### TRY IT:
Would you transcribe the records below from the line with "Open JvmCaseApplication file in project tree" to the line with "Click the smile.amazon.de", ends included, exactly and with nothing more, leaving the pictures out?

### DATASET EXCERPTS:
···
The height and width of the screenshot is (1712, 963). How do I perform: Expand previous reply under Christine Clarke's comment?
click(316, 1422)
···
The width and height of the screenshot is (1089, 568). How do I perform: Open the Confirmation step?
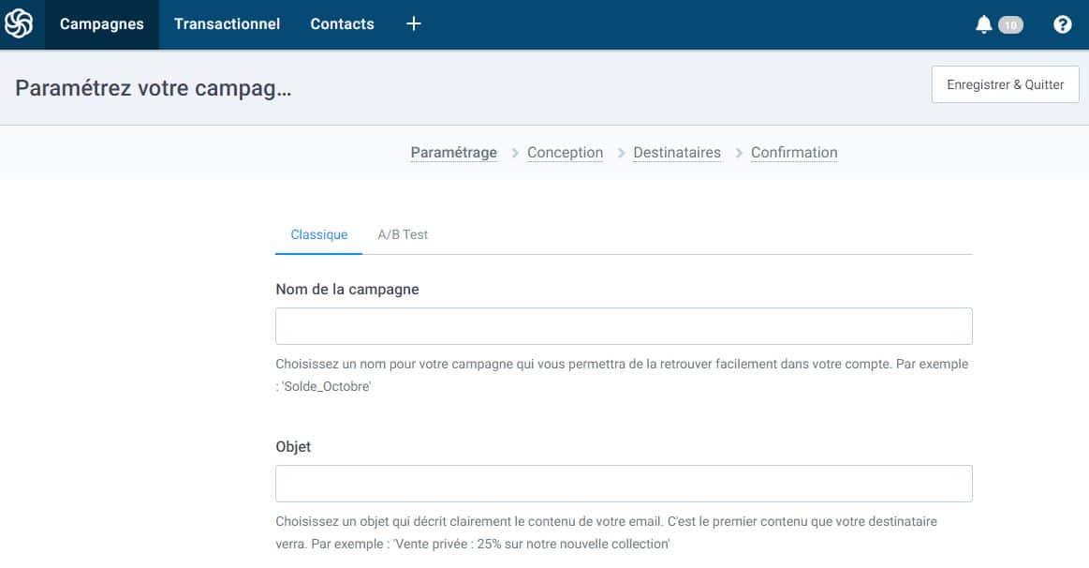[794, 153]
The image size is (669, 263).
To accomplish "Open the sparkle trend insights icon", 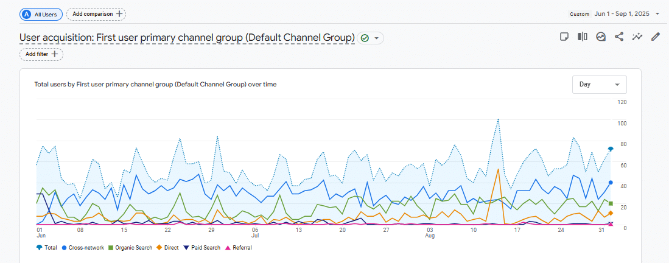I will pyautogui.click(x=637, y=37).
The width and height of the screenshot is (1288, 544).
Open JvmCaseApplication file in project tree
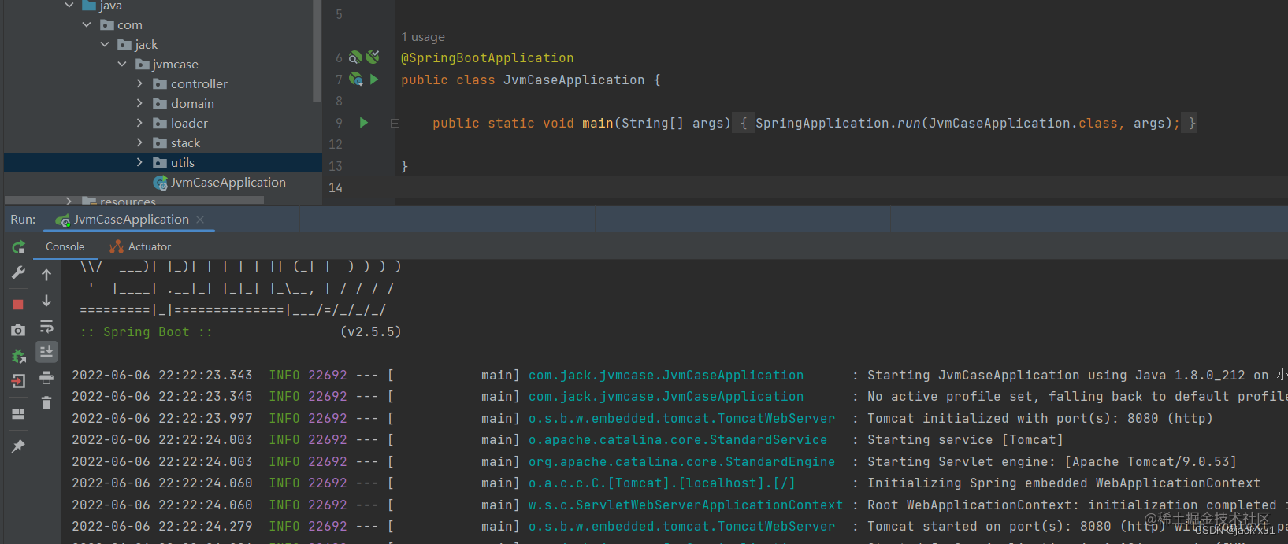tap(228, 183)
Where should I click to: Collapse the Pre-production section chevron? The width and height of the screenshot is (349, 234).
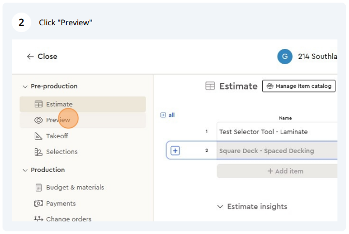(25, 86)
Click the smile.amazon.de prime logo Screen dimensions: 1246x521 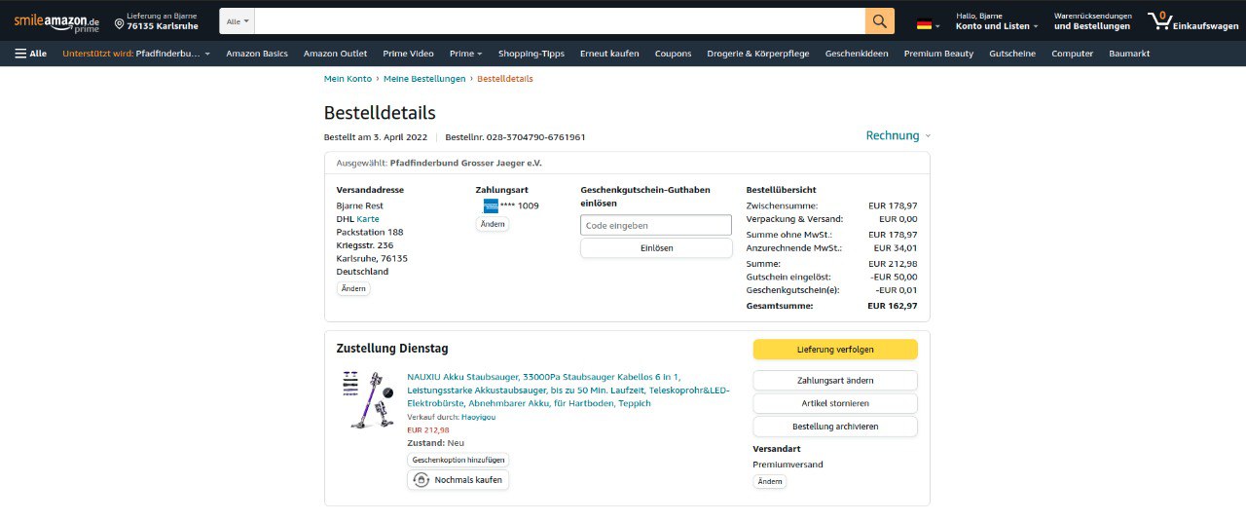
···
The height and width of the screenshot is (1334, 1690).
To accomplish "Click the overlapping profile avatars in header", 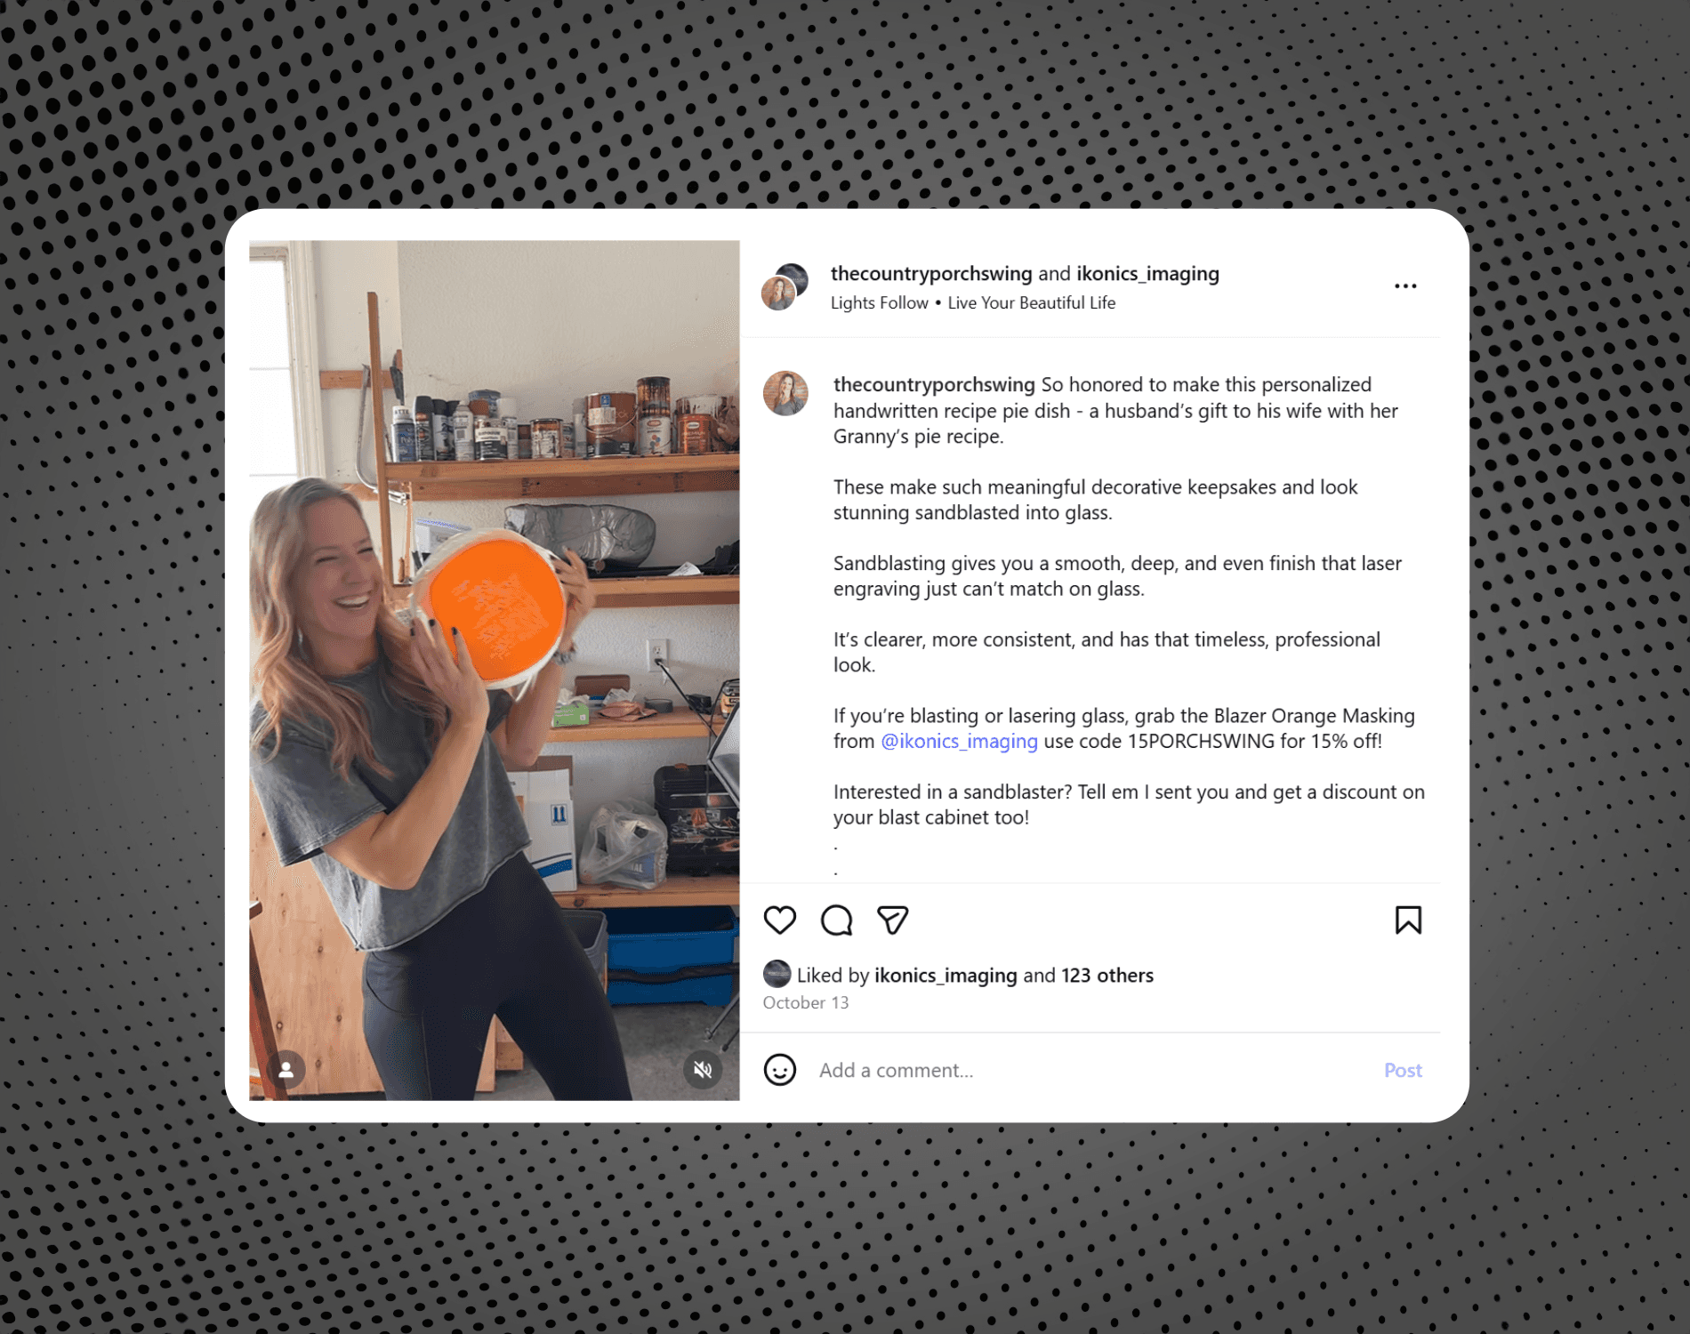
···
### COMPLETED EXERCISE:
Open JvmCaseApplication file in project tree
tap(228, 183)
Where should I click to: Collapse the Pre-production section chevron? The width and height of the screenshot is (349, 234).
(25, 86)
Click the smile.amazon.de prime logo Screen dimensions: 1246x521 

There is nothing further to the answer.